Jones died from accidental drowning in the swimming pool of the estate once owned by Winnie the Pooh creator, A.A. Milne, and Morrison died of heart failure in a Paris bathtub. Both were considered debauched rock stars.

Brian Jones founded the Rolling Stones, leading the band into creative avenues, and lived out the mantra of sex, drugs, and rock and roll. He was a fashion icon. He wore makeup. He dated all of the “it” girls, including Anita Pallenberg and model Amanda Lear, who would eventually grace the cover of the Roxy Music album For Your Pleasure.

Jones could pick up an instrument and would instantly master it. He played harmonica, sitar, marimba, and of course, guitar, transforming the band’s sound from Chuck Berry-styled rock and tried to transform the influence into Muddy Waters-styled blues. He was pushing to create something totally unique and eclectic. His energy was rebellion, and the Stones was his artistic creation.

According to the biography Brian Jones: The Untold Life And Mysterious Death Of A Rock Legend, author Laura Jackson writes that in the eulogy for Brian Jones, Canon Hugh Evans Hopkins, who knew Jones as a young choir boy, understood the core of the rebellion in the talented musician.

“He was a rebel. He had little patience with authority, convention and tradition. In this he was typical of many of his generation who have come to see the Rolling Stones an expression of their whole attitude to life.”

Pete Townsend, who was in a band with Keith Moon, one of the most excessive musicians ever to live, put Brian Jones far above anyone else he had ever seen before.

“[He] lived on a higher planet of decadence than anyone I would ever meet.”
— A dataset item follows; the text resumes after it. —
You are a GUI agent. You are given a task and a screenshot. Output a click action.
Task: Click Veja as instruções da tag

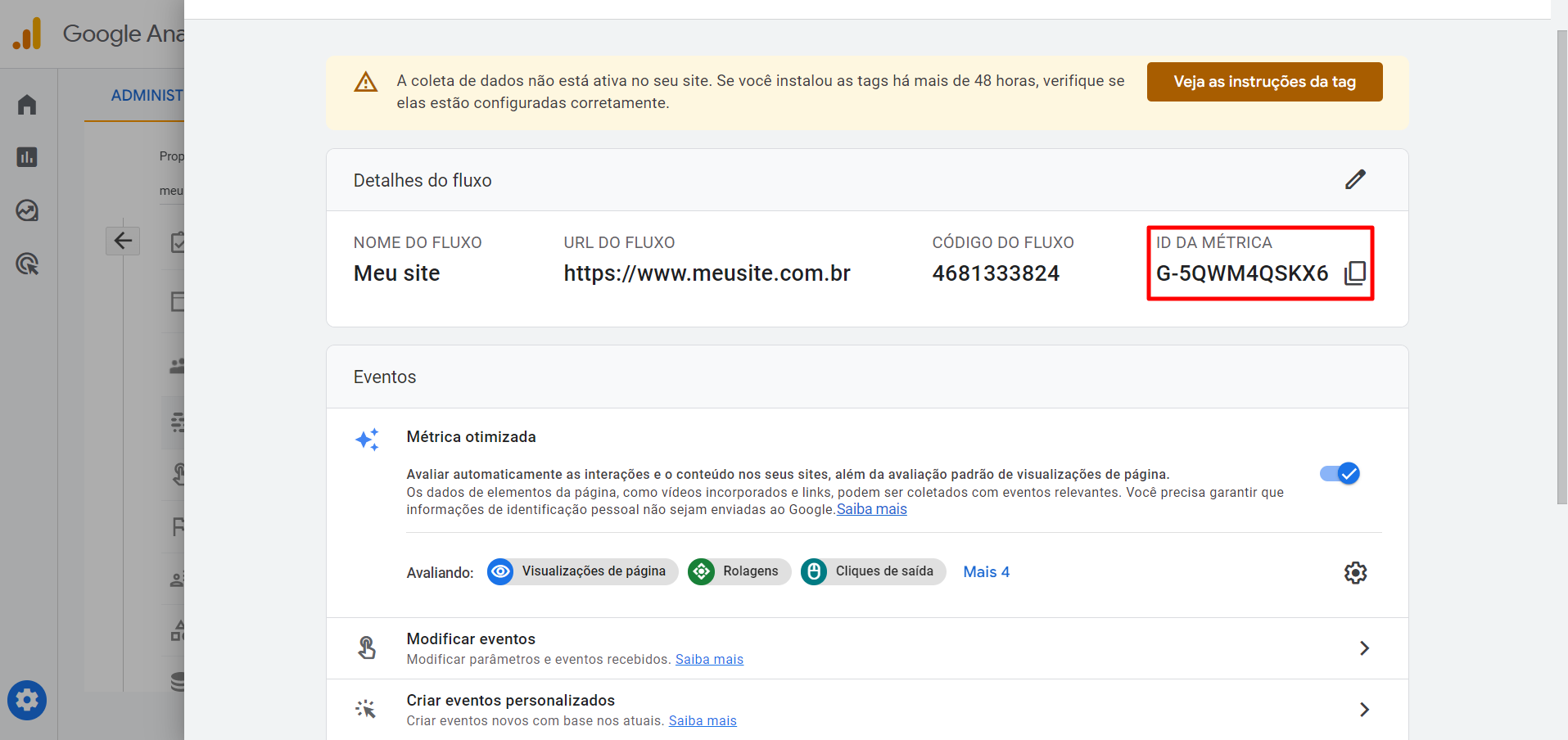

John Lennon, Yoko Ono, and Eric Clapton joined the Rolling Stones Rock and Roll Circus, but Brian Jones was present, but hardly there. [Image by Hulton Archive/Getty Images]
John Lennon, Yoko Ono, and Eric Clapton joined the Rolling Stones Rock and Roll Circus, but Brian Jones was present, but hardly there. [Image by Hulton Archive/Getty Images]

Yet, in 1971, John Lennon recalled that the magic of Brian Jones became shattered due to his addiction to drugs and his fragile mental health.

“At first Brian was the most interesting Stone, [but] he was one of them guys that disintegrated in front of you.”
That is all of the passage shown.